====== Source material

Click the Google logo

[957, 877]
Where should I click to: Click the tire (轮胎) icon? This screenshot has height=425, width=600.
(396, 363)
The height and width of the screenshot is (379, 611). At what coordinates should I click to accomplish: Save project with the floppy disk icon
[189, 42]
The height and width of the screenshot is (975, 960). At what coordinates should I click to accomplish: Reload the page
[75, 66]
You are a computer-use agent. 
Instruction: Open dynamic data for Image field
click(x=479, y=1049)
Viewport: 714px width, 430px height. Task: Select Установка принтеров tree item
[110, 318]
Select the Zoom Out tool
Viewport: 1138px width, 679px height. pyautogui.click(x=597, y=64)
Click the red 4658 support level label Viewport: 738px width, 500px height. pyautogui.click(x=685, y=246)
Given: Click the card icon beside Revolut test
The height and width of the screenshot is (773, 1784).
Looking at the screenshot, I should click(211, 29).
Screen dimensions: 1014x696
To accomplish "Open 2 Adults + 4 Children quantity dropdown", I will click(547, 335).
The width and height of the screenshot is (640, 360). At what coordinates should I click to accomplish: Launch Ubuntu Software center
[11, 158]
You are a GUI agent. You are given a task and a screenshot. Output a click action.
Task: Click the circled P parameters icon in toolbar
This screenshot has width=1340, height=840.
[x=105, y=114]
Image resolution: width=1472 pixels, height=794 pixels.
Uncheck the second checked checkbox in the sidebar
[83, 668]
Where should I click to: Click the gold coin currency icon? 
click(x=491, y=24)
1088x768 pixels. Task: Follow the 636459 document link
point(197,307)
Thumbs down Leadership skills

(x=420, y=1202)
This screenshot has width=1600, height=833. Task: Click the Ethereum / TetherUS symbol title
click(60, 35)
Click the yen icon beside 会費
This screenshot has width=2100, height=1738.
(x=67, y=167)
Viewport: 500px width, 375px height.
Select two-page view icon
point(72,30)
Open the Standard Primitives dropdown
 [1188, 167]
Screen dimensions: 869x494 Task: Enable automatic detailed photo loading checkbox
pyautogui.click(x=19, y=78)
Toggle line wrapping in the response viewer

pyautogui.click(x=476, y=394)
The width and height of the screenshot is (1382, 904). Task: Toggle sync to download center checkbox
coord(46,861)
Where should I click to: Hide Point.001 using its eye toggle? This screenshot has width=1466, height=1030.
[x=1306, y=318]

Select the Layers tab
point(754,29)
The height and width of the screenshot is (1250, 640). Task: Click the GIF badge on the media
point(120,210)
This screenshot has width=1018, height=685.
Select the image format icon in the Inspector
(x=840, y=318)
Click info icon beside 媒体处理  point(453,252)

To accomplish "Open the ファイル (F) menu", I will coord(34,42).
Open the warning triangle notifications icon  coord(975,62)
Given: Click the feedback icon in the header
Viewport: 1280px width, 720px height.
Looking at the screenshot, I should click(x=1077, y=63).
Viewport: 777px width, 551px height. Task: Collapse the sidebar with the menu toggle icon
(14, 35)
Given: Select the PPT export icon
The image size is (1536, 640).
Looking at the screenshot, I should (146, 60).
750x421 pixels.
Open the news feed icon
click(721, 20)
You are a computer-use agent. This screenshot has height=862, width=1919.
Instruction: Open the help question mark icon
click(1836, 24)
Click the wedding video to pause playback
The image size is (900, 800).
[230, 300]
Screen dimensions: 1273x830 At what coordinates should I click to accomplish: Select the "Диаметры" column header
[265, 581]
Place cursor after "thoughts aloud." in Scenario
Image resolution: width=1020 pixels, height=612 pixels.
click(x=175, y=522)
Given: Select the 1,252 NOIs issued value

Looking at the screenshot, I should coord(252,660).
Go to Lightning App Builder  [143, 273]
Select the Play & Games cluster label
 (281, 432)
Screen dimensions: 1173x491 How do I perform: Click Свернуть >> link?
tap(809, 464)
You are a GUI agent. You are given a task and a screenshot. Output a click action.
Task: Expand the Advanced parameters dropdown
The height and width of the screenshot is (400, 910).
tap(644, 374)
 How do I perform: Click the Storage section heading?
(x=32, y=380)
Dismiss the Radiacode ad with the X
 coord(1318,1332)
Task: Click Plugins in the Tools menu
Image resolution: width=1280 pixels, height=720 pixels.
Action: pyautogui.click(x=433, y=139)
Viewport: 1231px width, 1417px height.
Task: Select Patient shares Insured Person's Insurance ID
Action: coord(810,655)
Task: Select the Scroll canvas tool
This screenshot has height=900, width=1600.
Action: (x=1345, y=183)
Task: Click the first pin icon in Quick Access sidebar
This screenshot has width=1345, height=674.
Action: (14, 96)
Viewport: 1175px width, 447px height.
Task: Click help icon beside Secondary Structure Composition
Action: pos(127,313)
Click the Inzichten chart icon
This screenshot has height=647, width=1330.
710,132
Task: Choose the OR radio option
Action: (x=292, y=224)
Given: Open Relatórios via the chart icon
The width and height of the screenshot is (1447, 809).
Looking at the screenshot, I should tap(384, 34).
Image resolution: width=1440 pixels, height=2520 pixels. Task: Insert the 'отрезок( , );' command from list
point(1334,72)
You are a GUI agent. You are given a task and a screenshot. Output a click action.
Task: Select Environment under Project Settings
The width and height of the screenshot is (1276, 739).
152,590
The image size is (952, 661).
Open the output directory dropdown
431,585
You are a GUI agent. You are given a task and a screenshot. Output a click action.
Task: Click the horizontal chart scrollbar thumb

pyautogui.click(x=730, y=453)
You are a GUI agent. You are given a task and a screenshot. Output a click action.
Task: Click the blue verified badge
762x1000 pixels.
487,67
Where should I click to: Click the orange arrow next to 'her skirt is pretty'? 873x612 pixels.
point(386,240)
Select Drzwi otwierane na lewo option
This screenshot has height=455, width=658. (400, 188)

============

## Problem description
Each entry above is to be transcribed without alteration.

## Result of the task
Click the Google logo

[957, 877]
Where should I click to: Click the tire (轮胎) icon? This screenshot has height=425, width=600.
(396, 363)
The height and width of the screenshot is (379, 611). At what coordinates should I click to accomplish: Save project with the floppy disk icon
[189, 42]
The height and width of the screenshot is (975, 960). At what coordinates should I click to accomplish: Reload the page
[75, 66]
You are a computer-use agent. 
Instruction: Open dynamic data for Image field
click(x=479, y=1049)
Viewport: 714px width, 430px height. Task: Select Установка принтеров tree item
[110, 318]
Select the Zoom Out tool
Viewport: 1138px width, 679px height. pyautogui.click(x=597, y=64)
Click the red 4658 support level label Viewport: 738px width, 500px height. pyautogui.click(x=685, y=246)
Given: Click the card icon beside Revolut test
The height and width of the screenshot is (773, 1784).
Looking at the screenshot, I should click(211, 29).
Screen dimensions: 1014x696
To accomplish "Open 2 Adults + 4 Children quantity dropdown", I will click(547, 335).
The width and height of the screenshot is (640, 360). At what coordinates should I click to accomplish: Launch Ubuntu Software center
[11, 158]
You are a GUI agent. You are given a task and a screenshot. Output a click action.
Task: Click the circled P parameters icon in toolbar
This screenshot has width=1340, height=840.
[x=105, y=114]
Image resolution: width=1472 pixels, height=794 pixels.
Uncheck the second checked checkbox in the sidebar
[83, 668]
Where should I click to: Click the gold coin currency icon? 
click(x=491, y=24)
1088x768 pixels. Task: Follow the 636459 document link
point(197,307)
Thumbs down Leadership skills

(x=420, y=1202)
This screenshot has width=1600, height=833. Task: Click the Ethereum / TetherUS symbol title
click(60, 35)
Click the yen icon beside 会費
This screenshot has width=2100, height=1738.
(x=67, y=167)
Viewport: 500px width, 375px height.
Select two-page view icon
point(72,30)
Open the Standard Primitives dropdown
 [1188, 167]
Screen dimensions: 869x494 Task: Enable automatic detailed photo loading checkbox
pyautogui.click(x=19, y=78)
Toggle line wrapping in the response viewer

pyautogui.click(x=476, y=394)
The width and height of the screenshot is (1382, 904). Task: Toggle sync to download center checkbox
coord(46,861)
Where should I click to: Hide Point.001 using its eye toggle? This screenshot has width=1466, height=1030.
[x=1306, y=318]

Select the Layers tab
point(754,29)
The height and width of the screenshot is (1250, 640). Task: Click the GIF badge on the media
point(120,210)
This screenshot has width=1018, height=685.
Select the image format icon in the Inspector
(x=840, y=318)
Click info icon beside 媒体处理  point(453,252)

To accomplish "Open the ファイル (F) menu", I will coord(34,42).
Open the warning triangle notifications icon  coord(975,62)
Given: Click the feedback icon in the header
Viewport: 1280px width, 720px height.
Looking at the screenshot, I should click(x=1077, y=63).
Viewport: 777px width, 551px height. Task: Collapse the sidebar with the menu toggle icon
(14, 35)
Given: Select the PPT export icon
The image size is (1536, 640).
Looking at the screenshot, I should (146, 60).
750x421 pixels.
Open the news feed icon
click(721, 20)
You are a computer-use agent. This screenshot has height=862, width=1919.
Instruction: Open the help question mark icon
click(1836, 24)
Click the wedding video to pause playback
The image size is (900, 800).
[230, 300]
Screen dimensions: 1273x830 At what coordinates should I click to accomplish: Select the "Диаметры" column header
[265, 581]
Place cursor after "thoughts aloud." in Scenario
Image resolution: width=1020 pixels, height=612 pixels.
click(x=175, y=522)
Given: Select the 1,252 NOIs issued value

Looking at the screenshot, I should coord(252,660).
Go to Lightning App Builder  [143, 273]
Select the Play & Games cluster label
 (281, 432)
Screen dimensions: 1173x491 How do I perform: Click Свернуть >> link?
tap(809, 464)
You are a GUI agent. You are given a task and a screenshot. Output a click action.
Task: Expand the Advanced parameters dropdown
The height and width of the screenshot is (400, 910).
tap(644, 374)
 How do I perform: Click the Storage section heading?
(x=32, y=380)
Dismiss the Radiacode ad with the X
 coord(1318,1332)
Task: Click Plugins in the Tools menu
Image resolution: width=1280 pixels, height=720 pixels.
Action: pyautogui.click(x=433, y=139)
Viewport: 1231px width, 1417px height.
Task: Select Patient shares Insured Person's Insurance ID
Action: coord(810,655)
Task: Select the Scroll canvas tool
This screenshot has height=900, width=1600.
Action: (x=1345, y=183)
Task: Click the first pin icon in Quick Access sidebar
This screenshot has width=1345, height=674.
Action: (14, 96)
Viewport: 1175px width, 447px height.
Task: Click help icon beside Secondary Structure Composition
Action: pos(127,313)
Click the Inzichten chart icon
This screenshot has height=647, width=1330.
710,132
Task: Choose the OR radio option
Action: (x=292, y=224)
Given: Open Relatórios via the chart icon
The width and height of the screenshot is (1447, 809).
Looking at the screenshot, I should tap(384, 34).
Image resolution: width=1440 pixels, height=2520 pixels. Task: Insert the 'отрезок( , );' command from list
point(1334,72)
You are a GUI agent. You are given a task and a screenshot. Output a click action.
Task: Select Environment under Project Settings
The width and height of the screenshot is (1276, 739).
152,590
The image size is (952, 661).
Open the output directory dropdown
431,585
You are a GUI agent. You are given a task and a screenshot. Output a click action.
Task: Click the horizontal chart scrollbar thumb

pyautogui.click(x=730, y=453)
You are a GUI agent. You are given a task and a screenshot. Output a click action.
Task: Click the blue verified badge
762x1000 pixels.
487,67
Where should I click to: Click the orange arrow next to 'her skirt is pretty'? 873x612 pixels.
point(386,240)
Select Drzwi otwierane na lewo option
This screenshot has height=455, width=658. (400, 188)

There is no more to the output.